Available records: Begin
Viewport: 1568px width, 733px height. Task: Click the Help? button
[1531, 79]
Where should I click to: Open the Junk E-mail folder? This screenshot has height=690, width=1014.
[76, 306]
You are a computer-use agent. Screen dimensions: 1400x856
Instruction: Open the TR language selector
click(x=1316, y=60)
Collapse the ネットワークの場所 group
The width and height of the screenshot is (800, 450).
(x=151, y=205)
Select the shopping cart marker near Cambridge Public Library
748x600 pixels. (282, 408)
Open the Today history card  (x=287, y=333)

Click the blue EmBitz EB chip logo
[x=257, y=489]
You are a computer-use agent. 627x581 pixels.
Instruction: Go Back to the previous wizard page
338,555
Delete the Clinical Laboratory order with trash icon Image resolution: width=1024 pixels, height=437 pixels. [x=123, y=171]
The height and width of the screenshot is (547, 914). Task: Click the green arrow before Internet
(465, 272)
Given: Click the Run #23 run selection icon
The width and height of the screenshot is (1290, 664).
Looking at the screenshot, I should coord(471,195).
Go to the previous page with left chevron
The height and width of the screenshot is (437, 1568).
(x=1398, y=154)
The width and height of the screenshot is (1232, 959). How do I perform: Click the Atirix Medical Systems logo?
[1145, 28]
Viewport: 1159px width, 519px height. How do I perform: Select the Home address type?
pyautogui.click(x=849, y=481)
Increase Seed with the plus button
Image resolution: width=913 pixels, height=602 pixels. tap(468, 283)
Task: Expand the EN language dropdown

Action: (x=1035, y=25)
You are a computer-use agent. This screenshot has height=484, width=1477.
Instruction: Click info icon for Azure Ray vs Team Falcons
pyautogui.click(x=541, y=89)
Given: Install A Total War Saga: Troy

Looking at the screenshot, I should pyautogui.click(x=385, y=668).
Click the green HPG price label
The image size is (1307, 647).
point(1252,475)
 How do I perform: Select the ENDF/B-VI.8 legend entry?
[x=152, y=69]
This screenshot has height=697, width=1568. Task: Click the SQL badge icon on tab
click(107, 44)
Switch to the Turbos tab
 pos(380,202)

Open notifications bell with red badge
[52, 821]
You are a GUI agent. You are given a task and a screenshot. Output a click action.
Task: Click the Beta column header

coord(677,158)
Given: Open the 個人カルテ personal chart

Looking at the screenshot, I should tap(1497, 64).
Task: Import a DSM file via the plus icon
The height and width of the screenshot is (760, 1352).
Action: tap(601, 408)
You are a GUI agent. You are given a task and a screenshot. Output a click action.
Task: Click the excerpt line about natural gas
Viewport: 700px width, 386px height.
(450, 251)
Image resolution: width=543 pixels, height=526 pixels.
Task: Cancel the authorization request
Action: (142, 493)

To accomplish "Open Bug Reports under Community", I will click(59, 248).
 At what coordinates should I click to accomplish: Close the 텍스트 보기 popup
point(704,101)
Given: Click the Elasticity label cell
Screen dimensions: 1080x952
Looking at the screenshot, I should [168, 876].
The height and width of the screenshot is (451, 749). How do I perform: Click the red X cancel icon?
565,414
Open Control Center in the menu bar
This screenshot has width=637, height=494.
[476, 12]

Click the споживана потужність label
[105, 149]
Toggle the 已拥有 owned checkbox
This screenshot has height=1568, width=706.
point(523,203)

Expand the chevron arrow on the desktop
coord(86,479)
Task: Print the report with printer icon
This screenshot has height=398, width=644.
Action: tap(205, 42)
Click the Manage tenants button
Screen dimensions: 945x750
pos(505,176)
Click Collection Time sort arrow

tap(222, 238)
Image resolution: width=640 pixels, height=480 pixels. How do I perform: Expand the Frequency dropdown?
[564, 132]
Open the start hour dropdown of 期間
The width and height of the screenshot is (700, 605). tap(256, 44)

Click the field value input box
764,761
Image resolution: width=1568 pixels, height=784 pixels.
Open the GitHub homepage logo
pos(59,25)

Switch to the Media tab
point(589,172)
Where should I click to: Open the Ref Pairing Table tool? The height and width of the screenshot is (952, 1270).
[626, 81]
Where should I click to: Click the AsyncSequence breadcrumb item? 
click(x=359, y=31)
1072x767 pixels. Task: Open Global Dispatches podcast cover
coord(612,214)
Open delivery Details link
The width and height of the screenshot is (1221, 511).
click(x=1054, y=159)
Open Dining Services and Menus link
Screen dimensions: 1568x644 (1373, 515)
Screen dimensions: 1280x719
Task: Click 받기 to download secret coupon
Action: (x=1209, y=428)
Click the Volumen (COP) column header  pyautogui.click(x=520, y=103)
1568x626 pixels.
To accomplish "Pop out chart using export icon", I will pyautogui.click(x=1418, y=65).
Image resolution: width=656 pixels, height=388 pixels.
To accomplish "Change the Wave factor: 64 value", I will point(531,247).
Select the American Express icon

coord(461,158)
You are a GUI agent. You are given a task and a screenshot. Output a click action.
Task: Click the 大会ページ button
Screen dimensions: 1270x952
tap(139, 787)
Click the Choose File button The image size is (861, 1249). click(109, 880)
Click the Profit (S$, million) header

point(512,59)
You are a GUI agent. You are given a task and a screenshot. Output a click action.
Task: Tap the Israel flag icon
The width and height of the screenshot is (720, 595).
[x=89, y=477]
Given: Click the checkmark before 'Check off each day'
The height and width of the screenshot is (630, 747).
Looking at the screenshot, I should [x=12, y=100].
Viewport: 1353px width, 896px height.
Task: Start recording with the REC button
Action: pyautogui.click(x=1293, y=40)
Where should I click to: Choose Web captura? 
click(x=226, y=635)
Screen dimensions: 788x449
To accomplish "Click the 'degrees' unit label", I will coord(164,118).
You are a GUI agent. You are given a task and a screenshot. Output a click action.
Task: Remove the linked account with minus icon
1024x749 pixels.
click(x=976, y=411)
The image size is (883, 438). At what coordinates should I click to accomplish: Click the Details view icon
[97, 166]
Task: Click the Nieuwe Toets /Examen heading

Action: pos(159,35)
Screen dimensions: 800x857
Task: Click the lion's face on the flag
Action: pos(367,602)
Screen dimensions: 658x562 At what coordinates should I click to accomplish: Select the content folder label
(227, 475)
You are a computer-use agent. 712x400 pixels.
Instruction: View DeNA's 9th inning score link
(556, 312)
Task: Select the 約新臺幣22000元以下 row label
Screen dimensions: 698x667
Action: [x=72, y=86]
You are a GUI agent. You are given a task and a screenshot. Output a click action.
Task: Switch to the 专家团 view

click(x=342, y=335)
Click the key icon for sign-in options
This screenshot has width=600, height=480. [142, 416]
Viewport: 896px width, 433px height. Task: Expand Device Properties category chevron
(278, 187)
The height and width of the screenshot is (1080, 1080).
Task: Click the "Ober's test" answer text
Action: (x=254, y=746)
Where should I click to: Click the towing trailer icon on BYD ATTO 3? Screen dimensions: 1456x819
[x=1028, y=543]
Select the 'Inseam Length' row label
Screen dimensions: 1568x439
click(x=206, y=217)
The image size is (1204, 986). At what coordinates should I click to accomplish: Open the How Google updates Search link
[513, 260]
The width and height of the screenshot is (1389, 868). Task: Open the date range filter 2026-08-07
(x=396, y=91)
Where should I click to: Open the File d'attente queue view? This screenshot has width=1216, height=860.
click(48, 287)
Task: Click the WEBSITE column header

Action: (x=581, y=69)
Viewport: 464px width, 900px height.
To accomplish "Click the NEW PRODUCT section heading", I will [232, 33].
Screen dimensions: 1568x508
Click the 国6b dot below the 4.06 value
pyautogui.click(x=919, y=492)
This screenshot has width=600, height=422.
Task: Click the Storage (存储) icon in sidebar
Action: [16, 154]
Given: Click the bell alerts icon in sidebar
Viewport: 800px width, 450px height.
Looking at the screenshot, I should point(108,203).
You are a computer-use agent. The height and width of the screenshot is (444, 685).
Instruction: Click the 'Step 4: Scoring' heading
Available records: End
Set every record down word for word, omitting none.

## Answer to this exercise
Viewport: 1568px width, 733px height. Task: Click the Help? button
[1531, 79]
Where should I click to: Open the Junk E-mail folder? This screenshot has height=690, width=1014.
[76, 306]
You are a computer-use agent. Screen dimensions: 1400x856
Instruction: Open the TR language selector
click(x=1316, y=60)
Collapse the ネットワークの場所 group
The width and height of the screenshot is (800, 450).
(x=151, y=205)
Select the shopping cart marker near Cambridge Public Library
748x600 pixels. (282, 408)
Open the Today history card  (x=287, y=333)

Click the blue EmBitz EB chip logo
[x=257, y=489]
You are a computer-use agent. 627x581 pixels.
Instruction: Go Back to the previous wizard page
338,555
Delete the Clinical Laboratory order with trash icon Image resolution: width=1024 pixels, height=437 pixels. [x=123, y=171]
The height and width of the screenshot is (547, 914). Task: Click the green arrow before Internet
(465, 272)
Given: Click the Run #23 run selection icon
The width and height of the screenshot is (1290, 664).
Looking at the screenshot, I should coord(471,195).
Go to the previous page with left chevron
The height and width of the screenshot is (437, 1568).
(x=1398, y=154)
The width and height of the screenshot is (1232, 959). How do I perform: Click the Atirix Medical Systems logo?
[1145, 28]
Viewport: 1159px width, 519px height. How do I perform: Select the Home address type?
pyautogui.click(x=849, y=481)
Increase Seed with the plus button
Image resolution: width=913 pixels, height=602 pixels. tap(468, 283)
Task: Expand the EN language dropdown

Action: (x=1035, y=25)
You are a computer-use agent. This screenshot has height=484, width=1477.
Instruction: Click info icon for Azure Ray vs Team Falcons
pyautogui.click(x=541, y=89)
Given: Install A Total War Saga: Troy

Looking at the screenshot, I should pyautogui.click(x=385, y=668).
Click the green HPG price label
The image size is (1307, 647).
point(1252,475)
 How do I perform: Select the ENDF/B-VI.8 legend entry?
[x=152, y=69]
This screenshot has height=697, width=1568. Task: Click the SQL badge icon on tab
click(107, 44)
Switch to the Turbos tab
 pos(380,202)

Open notifications bell with red badge
[52, 821]
You are a GUI agent. You are given a task and a screenshot. Output a click action.
Task: Click the Beta column header

coord(677,158)
Given: Open the 個人カルテ personal chart

Looking at the screenshot, I should tap(1497, 64).
Task: Import a DSM file via the plus icon
The height and width of the screenshot is (760, 1352).
Action: tap(601, 408)
You are a GUI agent. You are given a task and a screenshot. Output a click action.
Task: Click the excerpt line about natural gas
Viewport: 700px width, 386px height.
(450, 251)
Image resolution: width=543 pixels, height=526 pixels.
Task: Cancel the authorization request
Action: (142, 493)

To accomplish "Open Bug Reports under Community", I will click(59, 248).
 At what coordinates should I click to accomplish: Close the 텍스트 보기 popup
point(704,101)
Given: Click the Elasticity label cell
Screen dimensions: 1080x952
Looking at the screenshot, I should [168, 876].
The height and width of the screenshot is (451, 749). How do I perform: Click the red X cancel icon?
565,414
Open Control Center in the menu bar
This screenshot has width=637, height=494.
[476, 12]

Click the споживана потужність label
[105, 149]
Toggle the 已拥有 owned checkbox
This screenshot has height=1568, width=706.
point(523,203)

Expand the chevron arrow on the desktop
coord(86,479)
Task: Print the report with printer icon
This screenshot has height=398, width=644.
Action: tap(205, 42)
Click the Manage tenants button
Screen dimensions: 945x750
pos(505,176)
Click Collection Time sort arrow

tap(222, 238)
Image resolution: width=640 pixels, height=480 pixels. How do I perform: Expand the Frequency dropdown?
[564, 132]
Open the start hour dropdown of 期間
The width and height of the screenshot is (700, 605). tap(256, 44)

Click the field value input box
764,761
Image resolution: width=1568 pixels, height=784 pixels.
Open the GitHub homepage logo
pos(59,25)

Switch to the Media tab
point(589,172)
Where should I click to: Open the Ref Pairing Table tool? The height and width of the screenshot is (952, 1270).
[626, 81]
Where should I click to: Click the AsyncSequence breadcrumb item? 
click(x=359, y=31)
1072x767 pixels. Task: Open Global Dispatches podcast cover
coord(612,214)
Open delivery Details link
The width and height of the screenshot is (1221, 511).
click(x=1054, y=159)
Open Dining Services and Menus link
Screen dimensions: 1568x644 (1373, 515)
Screen dimensions: 1280x719
Task: Click 받기 to download secret coupon
Action: (x=1209, y=428)
Click the Volumen (COP) column header  pyautogui.click(x=520, y=103)
1568x626 pixels.
To accomplish "Pop out chart using export icon", I will pyautogui.click(x=1418, y=65).
Image resolution: width=656 pixels, height=388 pixels.
To accomplish "Change the Wave factor: 64 value", I will point(531,247).
Select the American Express icon

coord(461,158)
You are a GUI agent. You are given a task and a screenshot. Output a click action.
Task: Click the 大会ページ button
Screen dimensions: 1270x952
tap(139, 787)
Click the Choose File button The image size is (861, 1249). click(109, 880)
Click the Profit (S$, million) header

point(512,59)
You are a GUI agent. You are given a task and a screenshot. Output a click action.
Task: Tap the Israel flag icon
The width and height of the screenshot is (720, 595).
[x=89, y=477]
Given: Click the checkmark before 'Check off each day'
The height and width of the screenshot is (630, 747).
Looking at the screenshot, I should [x=12, y=100].
Viewport: 1353px width, 896px height.
Task: Start recording with the REC button
Action: pyautogui.click(x=1293, y=40)
Where should I click to: Choose Web captura? 
click(x=226, y=635)
Screen dimensions: 788x449
To accomplish "Click the 'degrees' unit label", I will coord(164,118).
You are a GUI agent. You are given a task and a screenshot. Output a click action.
Task: Remove the linked account with minus icon
1024x749 pixels.
click(x=976, y=411)
The image size is (883, 438). At what coordinates should I click to accomplish: Click the Details view icon
[97, 166]
Task: Click the Nieuwe Toets /Examen heading

Action: pos(159,35)
Screen dimensions: 800x857
Task: Click the lion's face on the flag
Action: pos(367,602)
Screen dimensions: 658x562 At what coordinates should I click to accomplish: Select the content folder label
(227, 475)
You are a computer-use agent. 712x400 pixels.
Instruction: View DeNA's 9th inning score link
(556, 312)
Task: Select the 約新臺幣22000元以下 row label
Screen dimensions: 698x667
Action: [x=72, y=86]
You are a GUI agent. You are given a task and a screenshot. Output a click action.
Task: Switch to the 专家团 view

click(x=342, y=335)
Click the key icon for sign-in options
This screenshot has width=600, height=480. [142, 416]
Viewport: 896px width, 433px height. Task: Expand Device Properties category chevron
(278, 187)
The height and width of the screenshot is (1080, 1080).
Task: Click the "Ober's test" answer text
Action: (x=254, y=746)
Where should I click to: Click the towing trailer icon on BYD ATTO 3? Screen dimensions: 1456x819
[x=1028, y=543]
Select the 'Inseam Length' row label
Screen dimensions: 1568x439
click(x=206, y=217)
The image size is (1204, 986). At what coordinates should I click to accomplish: Open the How Google updates Search link
[513, 260]
The width and height of the screenshot is (1389, 868). Task: Open the date range filter 2026-08-07
(x=396, y=91)
Where should I click to: Open the File d'attente queue view? This screenshot has width=1216, height=860.
click(48, 287)
Task: Click the WEBSITE column header

Action: (x=581, y=69)
Viewport: 464px width, 900px height.
To accomplish "Click the NEW PRODUCT section heading", I will [232, 33].
Screen dimensions: 1568x508
Click the 国6b dot below the 4.06 value
pyautogui.click(x=919, y=492)
This screenshot has width=600, height=422.
Task: Click the Storage (存储) icon in sidebar
Action: [16, 154]
Given: Click the bell alerts icon in sidebar
Viewport: 800px width, 450px height.
Looking at the screenshot, I should point(108,203).
You are a computer-use agent. The height and width of the screenshot is (444, 685).
Instruction: Click the 'Step 4: Scoring' heading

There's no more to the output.